The office of sheriff was established with the transfer from Spain in 1821. The Spanish title Alguazil was initially used for the office. Henri Peire, a former privateer and colonel in the United States Army, was named the first sheriff by General Andrew Jackson.

On August 23, 1877, the notorious outlaw John Wesley Hardin was arrested by Sheriff William H. Hutchinson working with Texas Rangers Lt. John B. Armstrong and Jack R. Duncan, accompanied by nine deputies.

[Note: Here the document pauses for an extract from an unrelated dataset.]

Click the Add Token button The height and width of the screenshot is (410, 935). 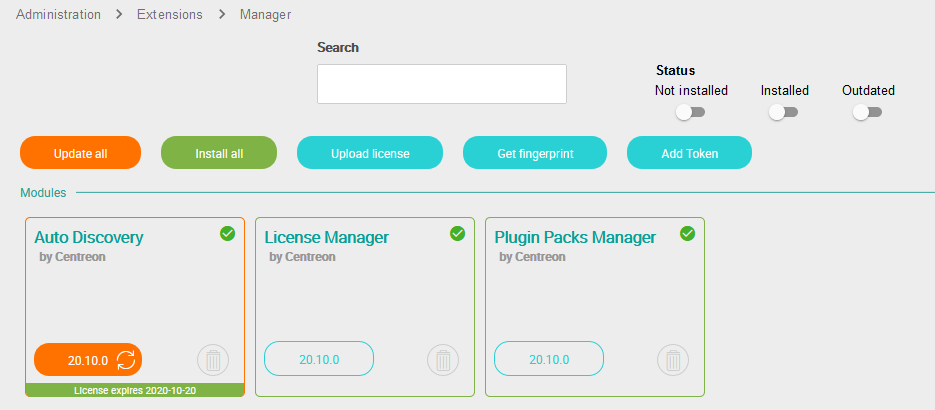point(688,153)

In the 21st century relations between the Escambia County Sheriff's Office and federal law enforcement were occasionally strained. In 2005 under Sheriff McNesby, disagreements over the release of information in drug cases led to a monthlong stand-off between the sheriff's office and the U.S. Attorney's office, which was only settled by the intervention of three federal judges. In September 2012, the Civil Rights Division completed its report on excessive use of force by the Escambia Sheriff's Office, that together with the Department of Justice's 2013 report on the inadequate status of the Escambia jail further exacerbated relations. In February 2015 Sheriff Morgan severed ties with both the federal Joint Terrorism Task Force headed by the FBI, and the U.S. Marshal's Regional Fugitive Task Force, pulling the deputies assigned to those duties. Again the issue was one of information dissemination. In December 2015 agreement was reached with the U.S. Attorney's office in Tallahassee to rejoin both task forces.

Controversy arose in 2013 when ECSO deputies shot a 60-year-old unarmed man in his driveway.

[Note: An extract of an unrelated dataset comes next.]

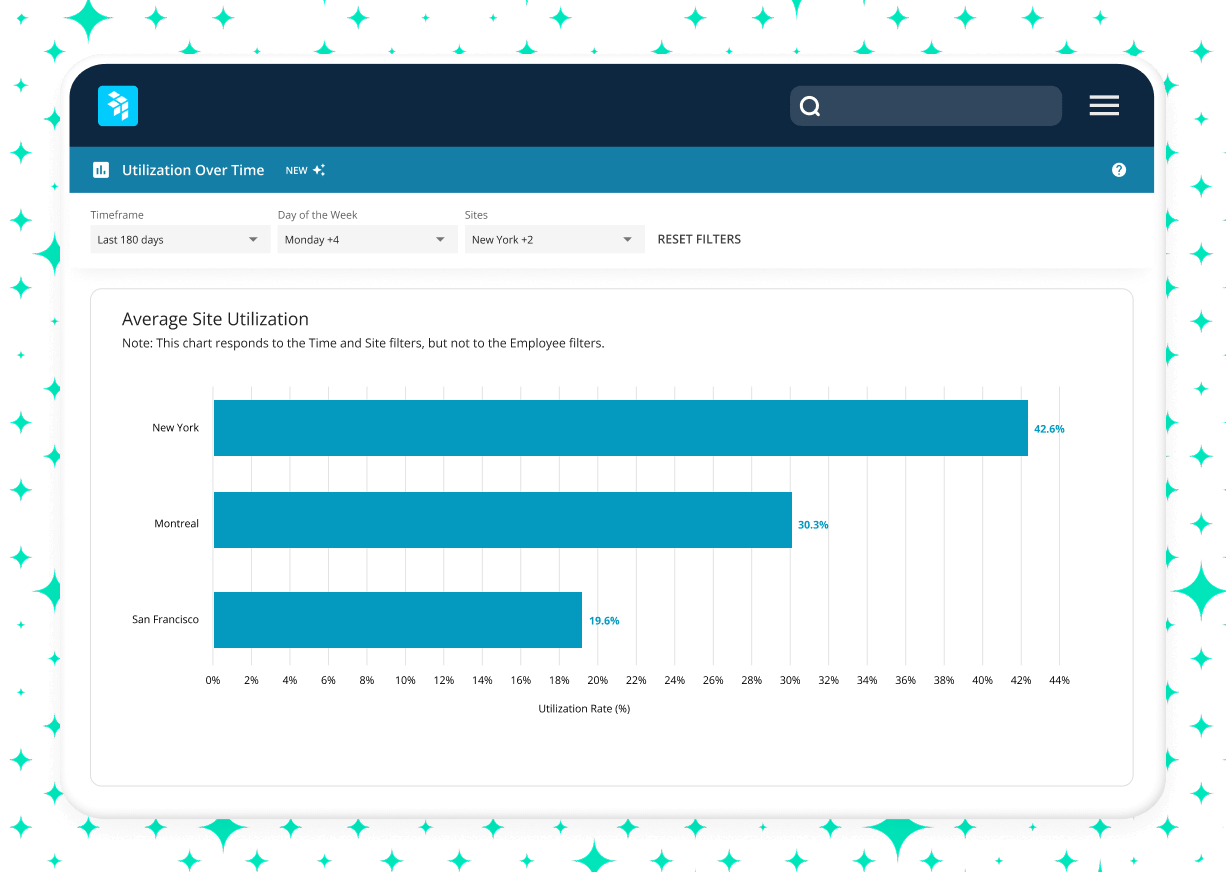Expand the Timeframe dropdown showing Last 180 days

180,240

Escambia County Sheriff's office investigation into the June 8, 2017 death of Deanna Stevison has also been called out as controversial, due to the lack of follow-up on evidence contradicting the claims made by the three suspects in their police interviews, and the former employment of one of the suspects by Escambia County Sheriff's office and her relationship with the lead investigator of this case. Deanna Stevison's case is currently being profiled in the podcast Stand Our Ground.

The canines of the sheriff's office received national honors at the U.S. Police Canine Association National Police Dog Trials in October 2014, where they had the top team scores.

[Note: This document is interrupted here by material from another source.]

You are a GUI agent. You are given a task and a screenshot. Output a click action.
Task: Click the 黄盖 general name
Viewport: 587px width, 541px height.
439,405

Before leaving office in early 2021, Sheriff David Morgan used $75,000 in office funds to commission a life-sized metal statue of himself. He said his intent was use the figure of himself saluting as an addition to the office's memorial to fallen officers. The new Sheriff Chip Simmons declined to install the statue in front of the office's main entrance.

===List of sheriffs===

- Henri Peire 1821
- Charles Bradford 1821–1822
- William Davison 1823–1826
- Charles Mifflin 1827
- Henry Wilson	1828
- Adam Gordon	1829
- James Pendleton	1829–1830
- Florencio Commyns	1830–1837
- Jesse Allen	1837–1840
- Peter Woodbine	1840–1842
- Ebenezer Dorr IV	1842–1846
- Mortimar Bright	1846
- Angus Nicholson	1846–1847
- Antoine Collins	1847–1851
- Francis de la Rua	1851–1852
- Francis Maura	1852–1854
- Joseph Crosby	1854–1857
- William Jordan	1857–1859
- Daniel Williams	1859–1865
- James B. Roberts	1865–1868
- George Wentworth	1868–1870
- Henry Campbell	1870
- E. R. Payne	1870
- George Wells	1870–1874
- J. N. Coombs	1874–1875
- A. M. Green	1875–1877
- W. H. Hutchison	1877–1885
- Joseph Wilkins	1885–1893
- George E. Smith	1893–1903
- James C. Van Pelt	1903–1913
- A. Cary Ellis	1913–1917
- James C. Van Pelt	1917–1919
- Hurdis S. Whitaker	1919–1921
- A. Cary Ellis	1921–1923
- Mose S. Penton	1923–1932
- H. E. Gandy	1932–1941
- Howard L. Mayes 1941–1945
- R. L. Kendrick	1945–1957
- Emmett Shelby	1957–1961
- Bill Davis	1961–1970
- Royal Untreiner 1970–1981
- J. "Vince" Sealy 1981–1989
- Charlie Johnson 1989–1993
- Jim Lowman	1993–2001
- Ron McNesby	2001–2009
- David Morgan	2009–2021
- Chip Simmons 2021–Present

Sixteen policemen from this agency have died in the line of duty.

===Television===
The sheriff's office produces a television show, every other Tuesday, entitled Your Escambia County Sheriff’s Report. It is broadcast on Blab TV (Cox Channel 1006).

In 2015 the Escambia sheriff's office was twice featured on the reality program Cops.